There were, however, extenuating circumstances. Wilde did not envisage the reissue of Ravenna in the sort of anthology that has made its plagiarisms palpable. His lectures too, were oral works, which cannot be subjected to conventional criteria of plagiarism; nor did he ever intend publishing them. None of these mitigating factors apply, however, to the notorious Chapter 11 of Dorian Gray, in which Wilde copied out verbatim phrases from works on embroidery and jewellery, in his grand tour of his hero’s eclectic artistic taste.24

Wilde defended his plagiarisms with customary nonchalance and wit. ‘It is only the unimaginative who ever invents,’ he remarked. ‘The true artist is known by what he annexes, and he annexes everything.’ ‘Of course I plagiarise,’ he confessed to a friend. ‘It is the privilege of the appreciative man. I never read Flaubert’s Tentation de St Antoine without signing my name at the end of it . . . All the “Best Hundred Books” bear my signature in this manner.’25 Wilde held that plagiarism only existed where the imitator failed to surpass his source in brilliance: ‘When I see a monstrous tulip with four wonderful petals in someone else’s garden,’ he explained, ‘I am impelled to grow a monstrous tulip with five wonderful petals, but that is no reason why someone should grow a tulip with only three petals.’26

 

Wilde’s plagiarism illustrates the intimate connection between his reading and his writing. Without books to feed on, and without their silent physical companionship, perhaps he would never have penned a line. He may even have regarded his volumes as amulets which he needed close by him in order to compose. On one occasion he asked a friend to bring him a copy of Thackeray’s The History of Henry Esmond while he was writing a play set in the same historical period as the novel.27 Presumably he thought it would help him with the style of his drama, but the book may have acted as a talisman as well as a tool.

A literary tradition, Wilde believed, was based on a sort of communism of ideas and motifs.28 ‘Never say you have “adapted” anything . . .’ he advised a writer. ‘Appropriate what is already yours – for to publish anything is to make it public property.’29 Chatterton was, in his view, fully entitled to filch lines from his predecessors, just as Coleridge was justified in stealing from Chatterton, and Scott from Coleridge, and so on down the entire roll call of nineteenth-century poets which ended, of course, with Wilde himself.30 To Wilde, a literary tradition was a confraternity of cutpurses, and the only way to gain admission was by breaking and entering.
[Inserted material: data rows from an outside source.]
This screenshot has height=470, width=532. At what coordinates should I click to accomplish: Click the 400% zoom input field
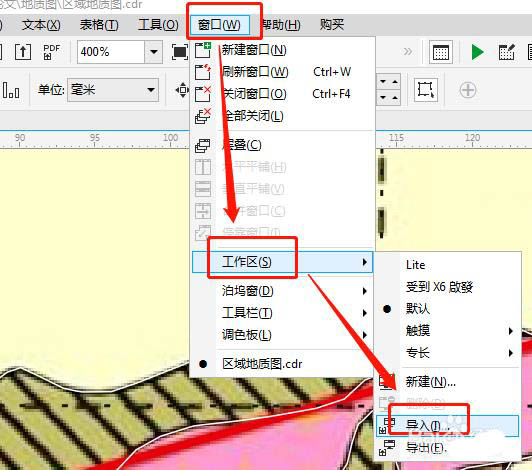pos(111,52)
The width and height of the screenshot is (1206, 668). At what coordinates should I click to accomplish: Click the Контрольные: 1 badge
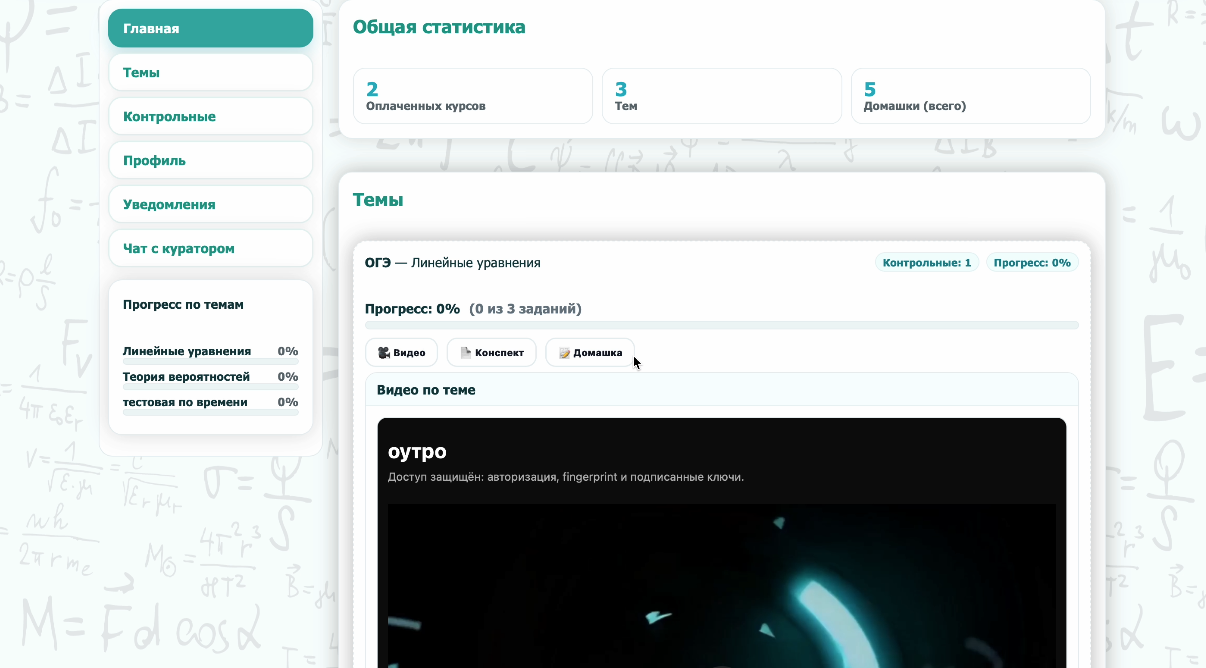click(927, 263)
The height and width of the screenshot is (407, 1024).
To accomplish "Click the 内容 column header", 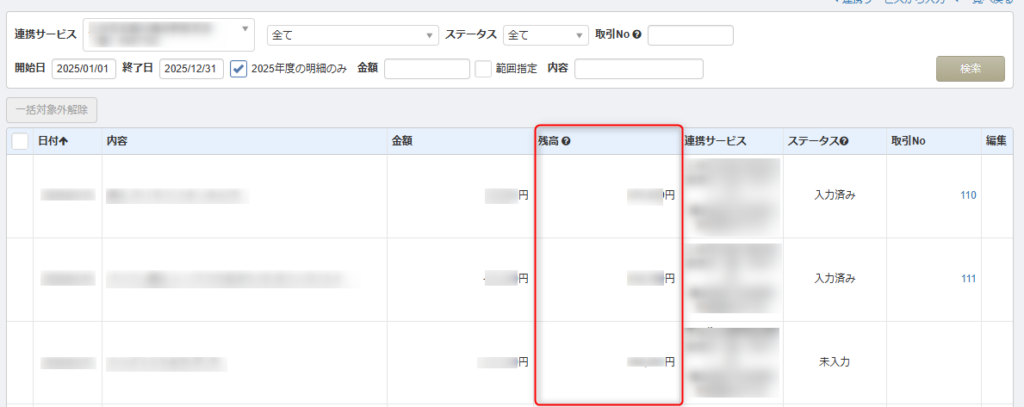I will click(116, 141).
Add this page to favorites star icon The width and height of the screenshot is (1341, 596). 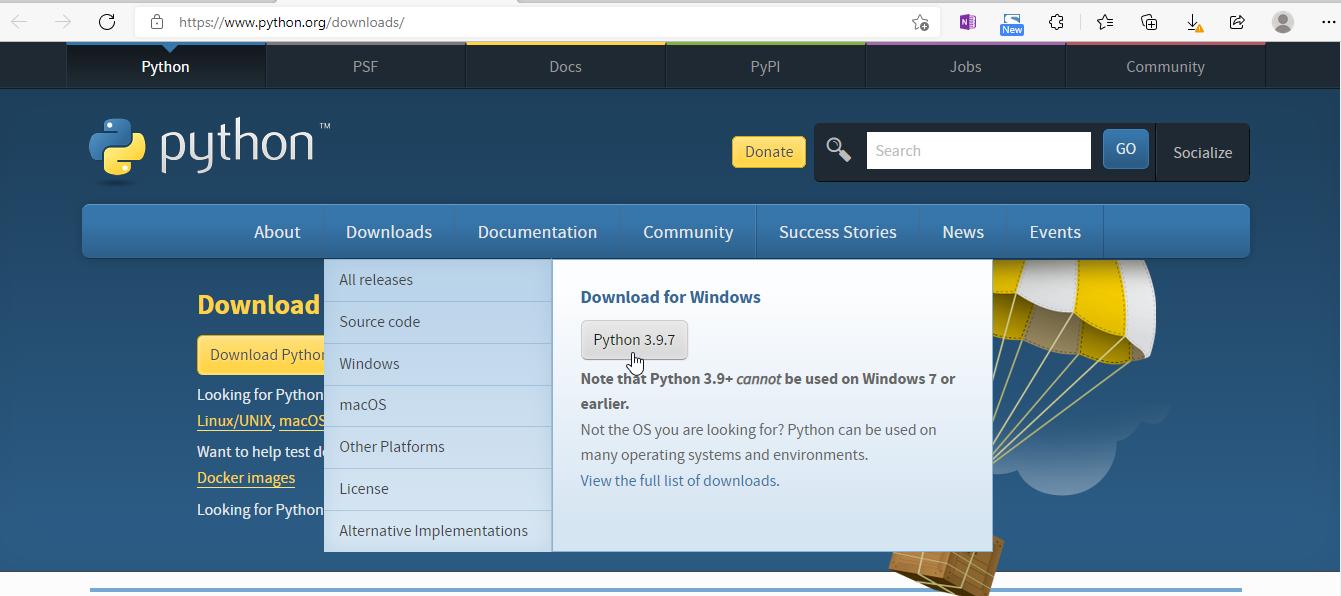pos(920,22)
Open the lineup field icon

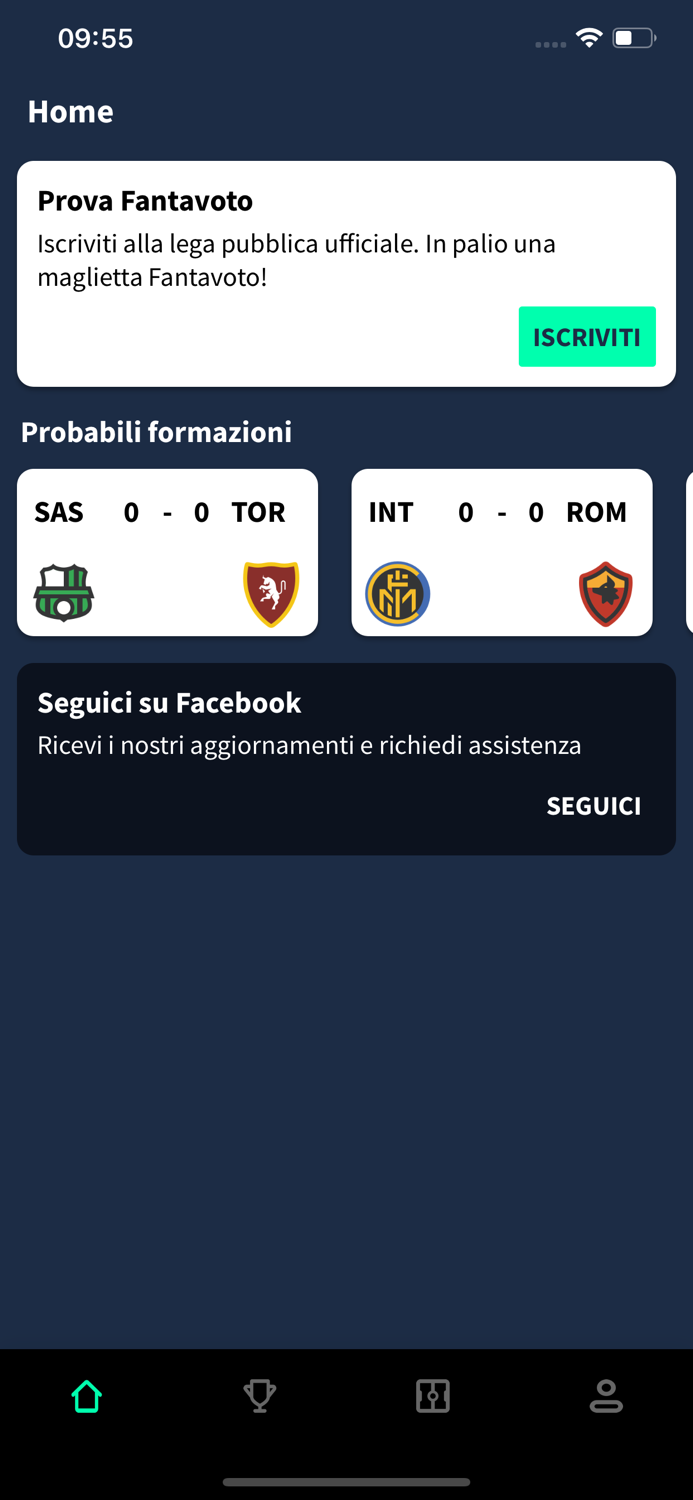433,1396
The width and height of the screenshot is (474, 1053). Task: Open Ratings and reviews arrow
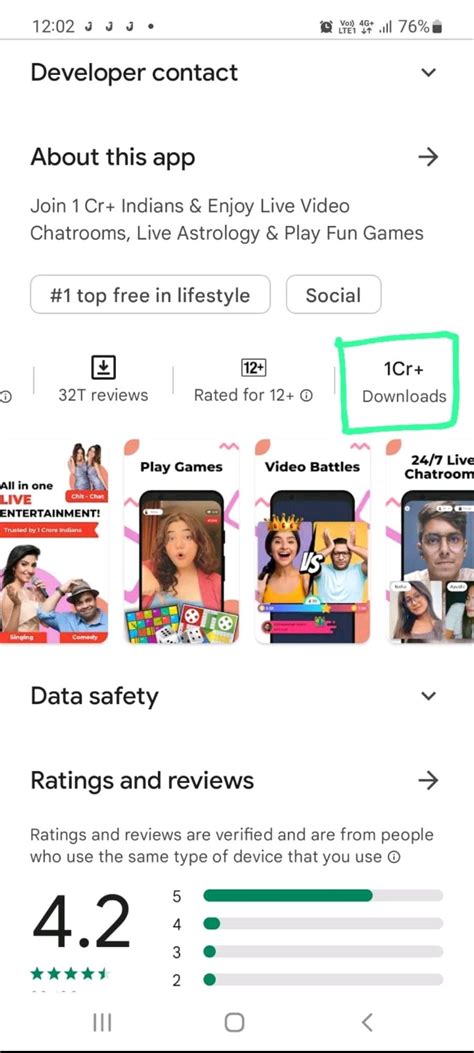click(x=428, y=780)
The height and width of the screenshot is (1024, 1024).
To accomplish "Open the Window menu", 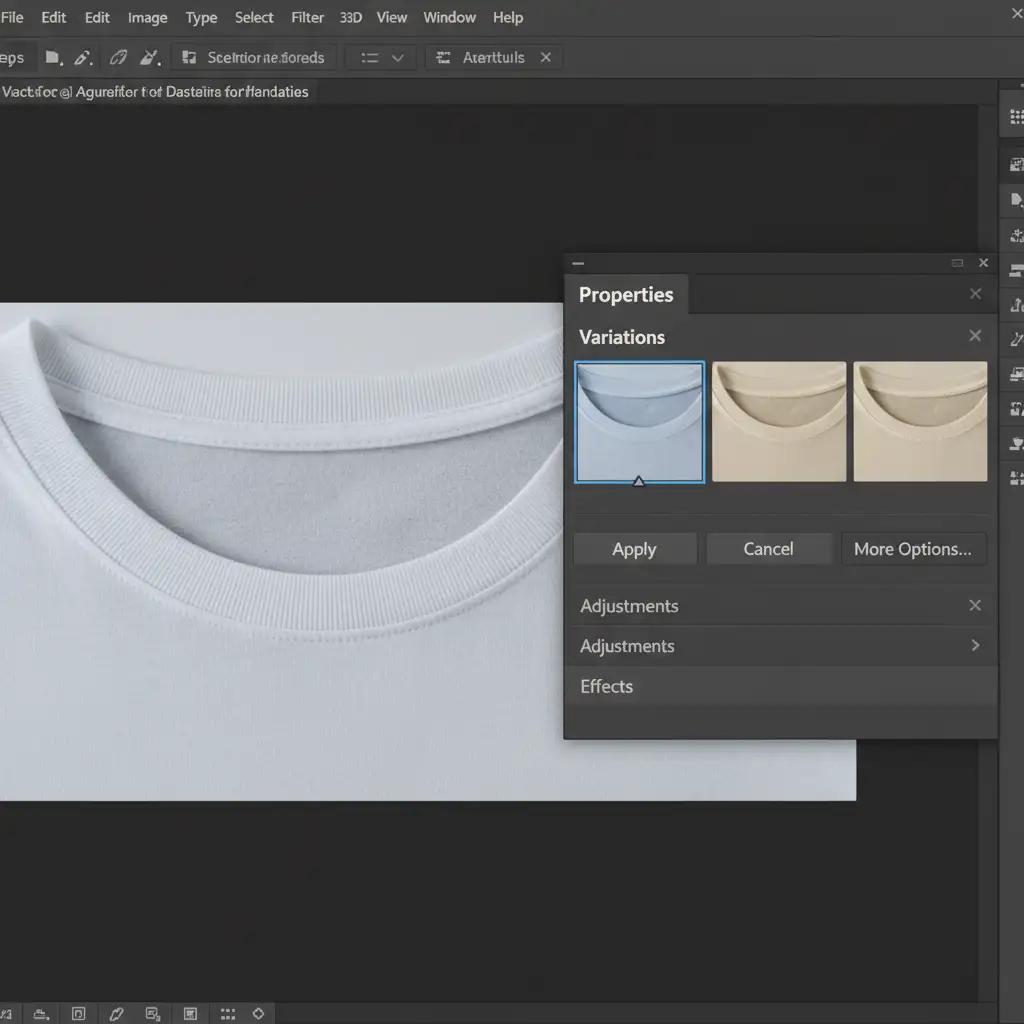I will tap(449, 18).
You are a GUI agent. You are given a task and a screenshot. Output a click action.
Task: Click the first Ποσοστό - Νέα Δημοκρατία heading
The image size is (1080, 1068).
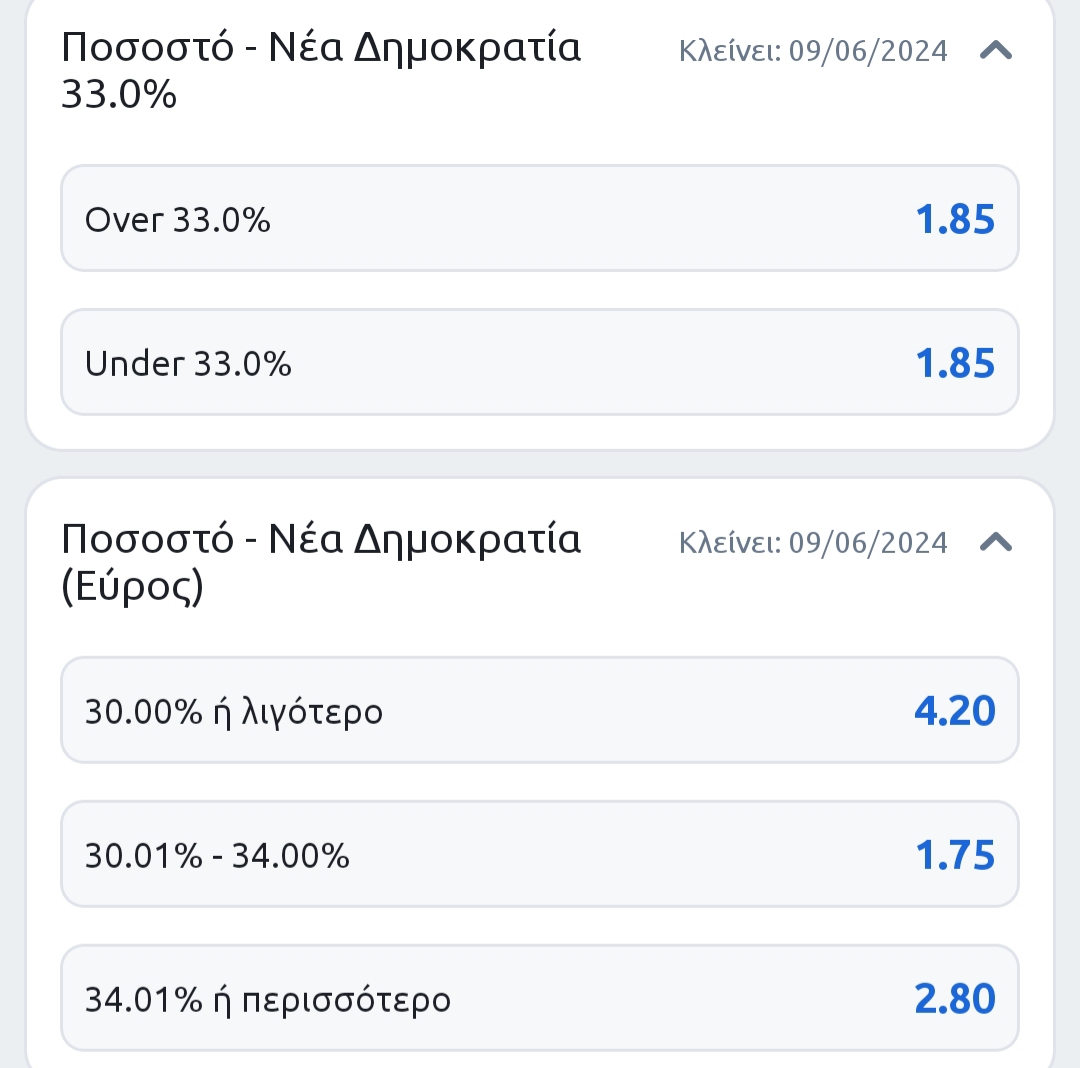tap(321, 48)
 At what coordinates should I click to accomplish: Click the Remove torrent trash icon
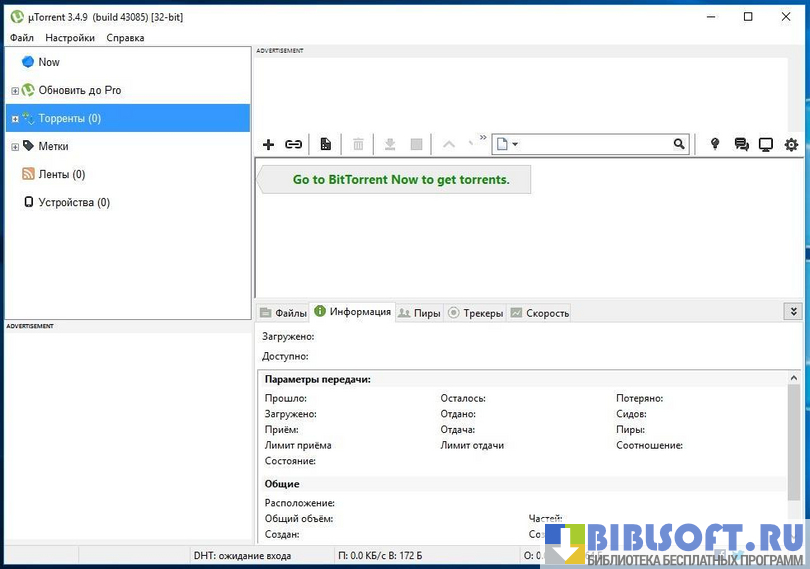(x=358, y=145)
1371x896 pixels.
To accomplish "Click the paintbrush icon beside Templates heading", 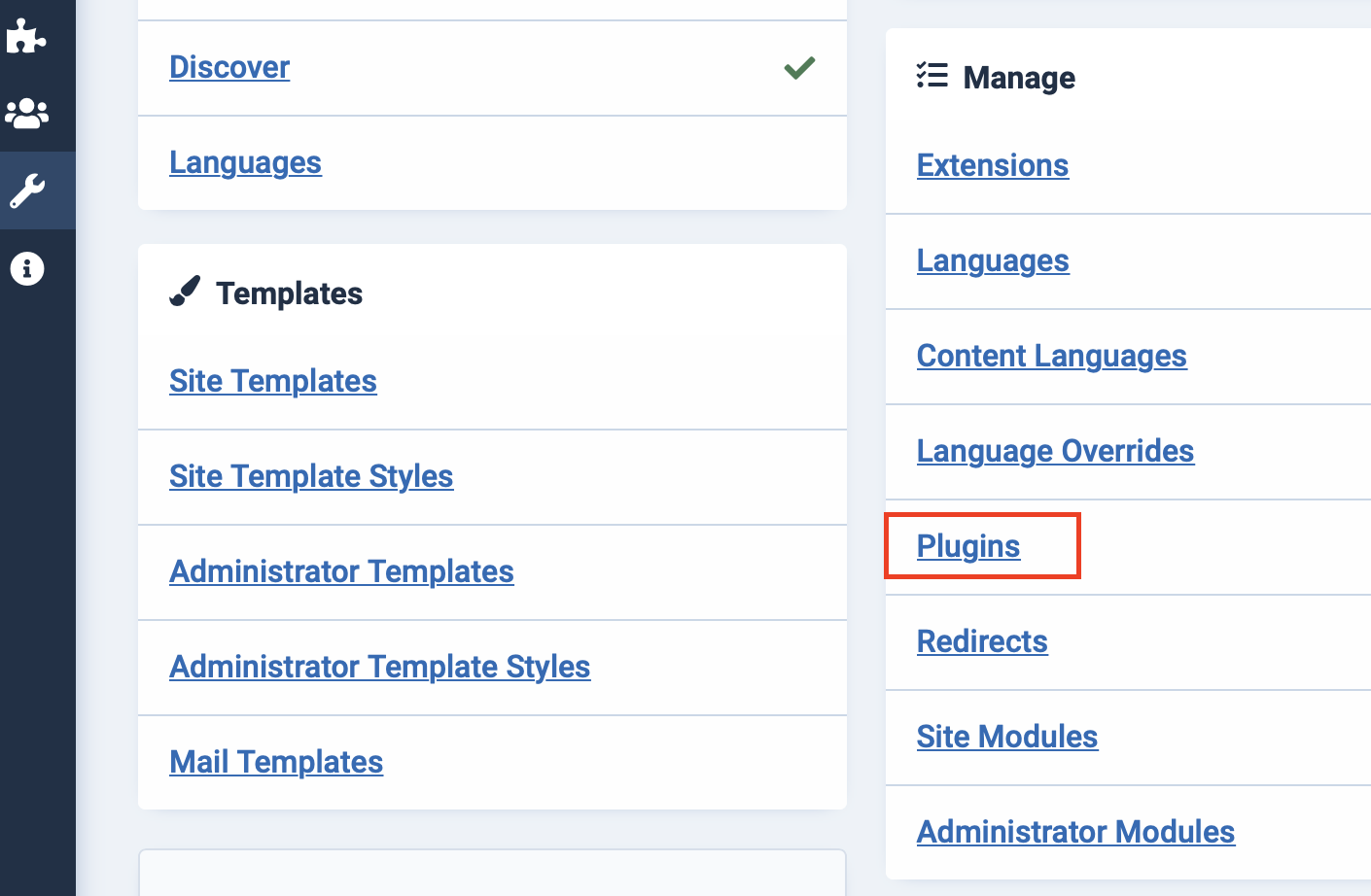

Wilde was gratified when his own writings inspired other authors. He was ‘cheered’ when he read Max Beerbohm’s tale The Happy Hypocrite, which uses Dorian Gray as a model. Before reading it, Wilde had, ‘always been disappointed that my story had suggested no other work of art in others. For whenever a beautiful flower grows in a meadow or lawn, some other flower, so like it that it is differently beautiful, is sure to grow beside it, all flowers and all works of art having a curious sympathy for each other.’31

 

* Translation was helpful for the fledgling writer too, as Wilde knew from personal experience. Some of his first poetical efforts were superb English renditions of classical texts; at university, he dazzled his peers with his Greek compositions. In these exercises he was asked to mimic the styles of ancient authors. In some undergraduate notes he thus translates passages of Shakespeare and Wordsworth into a variety of Greek verse modelled on Euripides.9

* This list displays the promiscuity of a taste that encompassed popular fiction as well as high art. An essential part of Wilde’s genius may have been his ability to find inspiration in the ‘lowest’ as well as in the highest cultural sources, and in his gift for creating literary worlds in which these elements coexist in harmony, or at least in a delirious state of ‘streaky bacon’ contrast. In this sense, Wilde’s works are microcosms of his dazzlingly miscellaneous library at Tite Street.